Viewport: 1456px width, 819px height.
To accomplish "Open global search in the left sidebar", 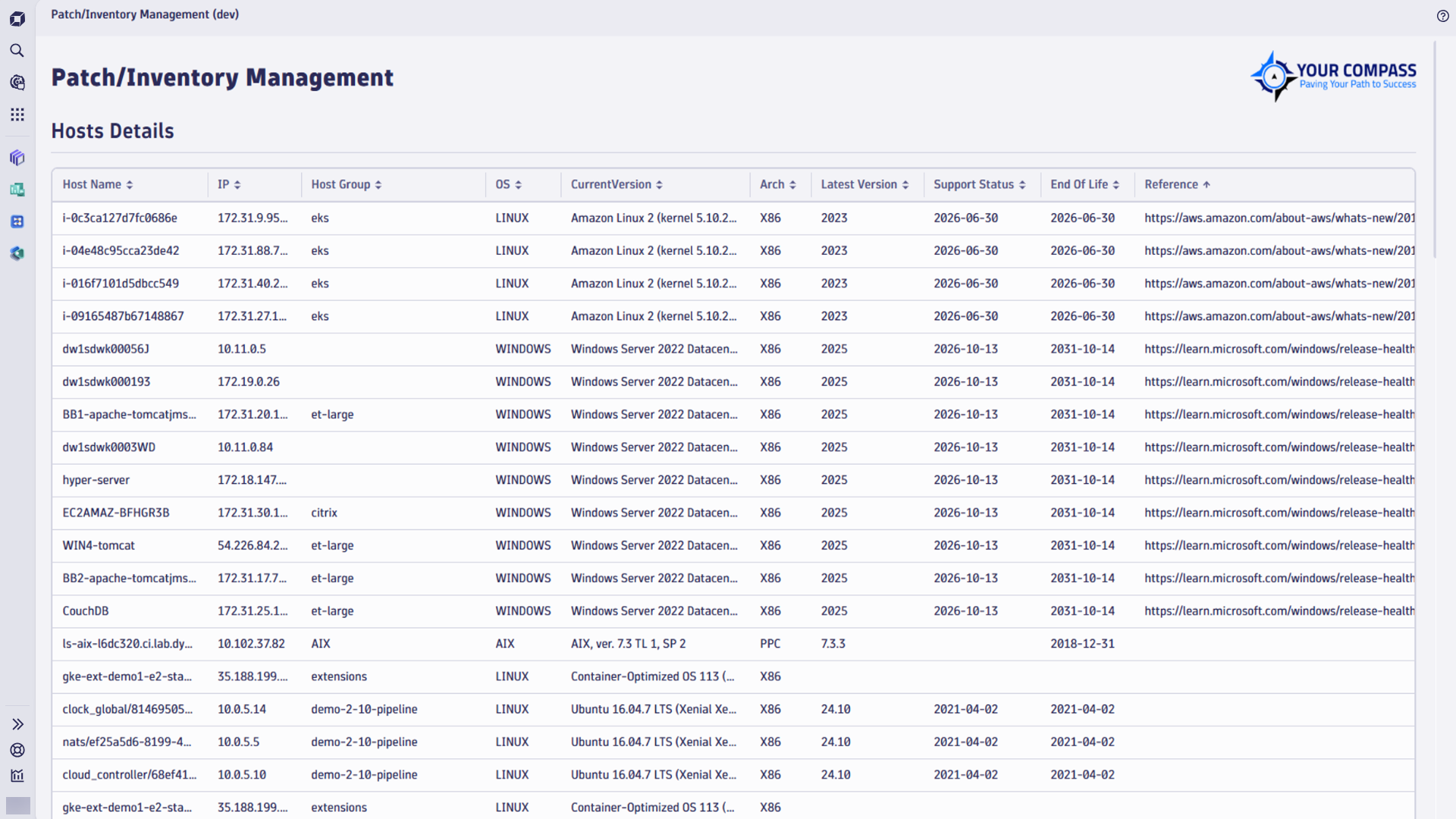I will 17,50.
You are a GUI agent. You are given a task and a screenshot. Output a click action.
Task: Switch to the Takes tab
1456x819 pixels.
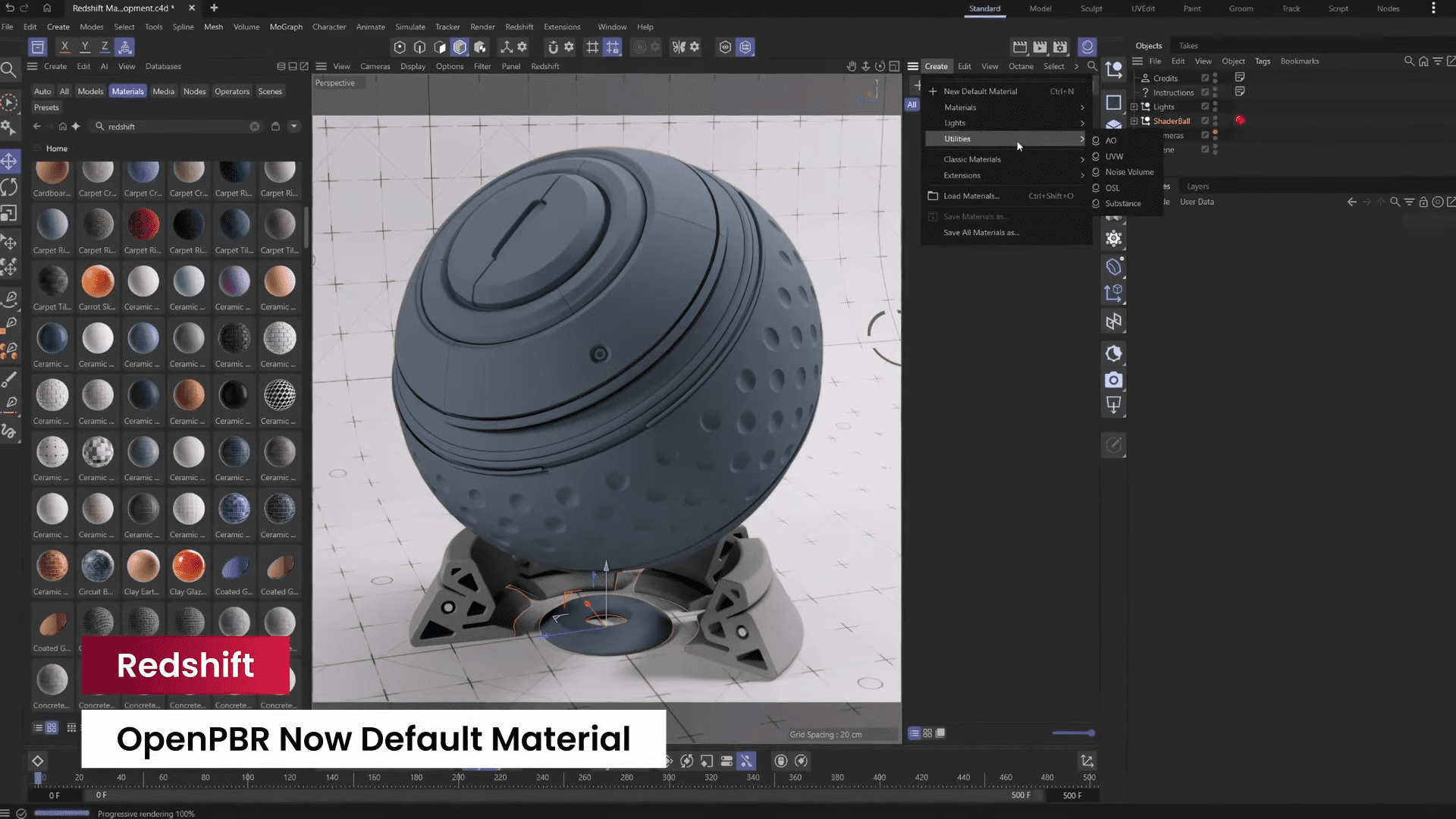(1188, 45)
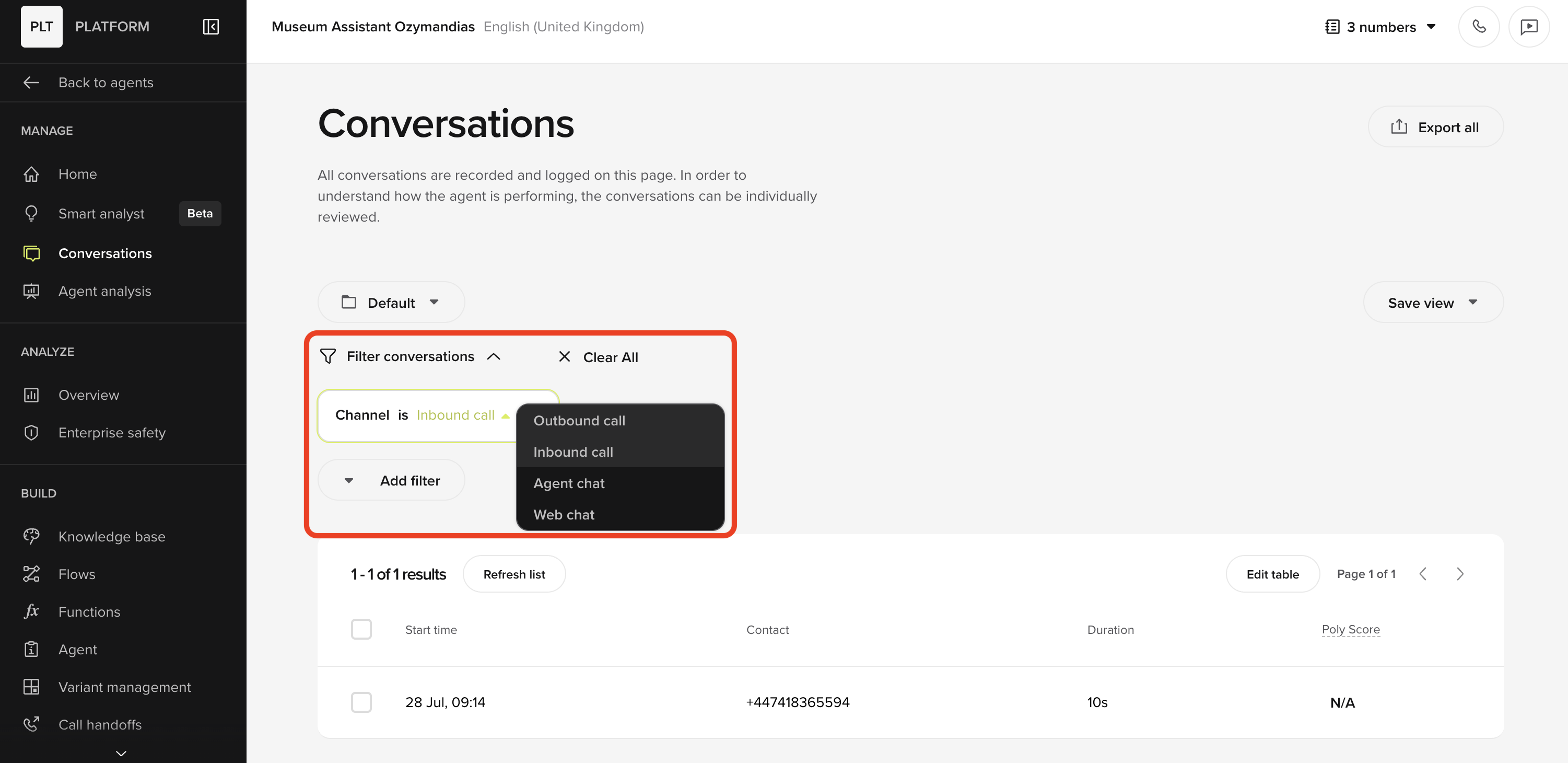Tick the select-all header checkbox
This screenshot has height=763, width=1568.
[x=361, y=629]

Exercise instructions>
Can you quote exactly, and only, the lines from the one containing "You are a GUI" through the last line of the records above, keeping both ends and leaving out any pictures?

Reply>
You are a GUI agent. You are given a task and a screenshot. Output a click action.
Task: Switch to the Takes tab
1456x819 pixels.
(1188, 45)
Tick the select-all header checkbox
This screenshot has height=763, width=1568.
[x=361, y=629]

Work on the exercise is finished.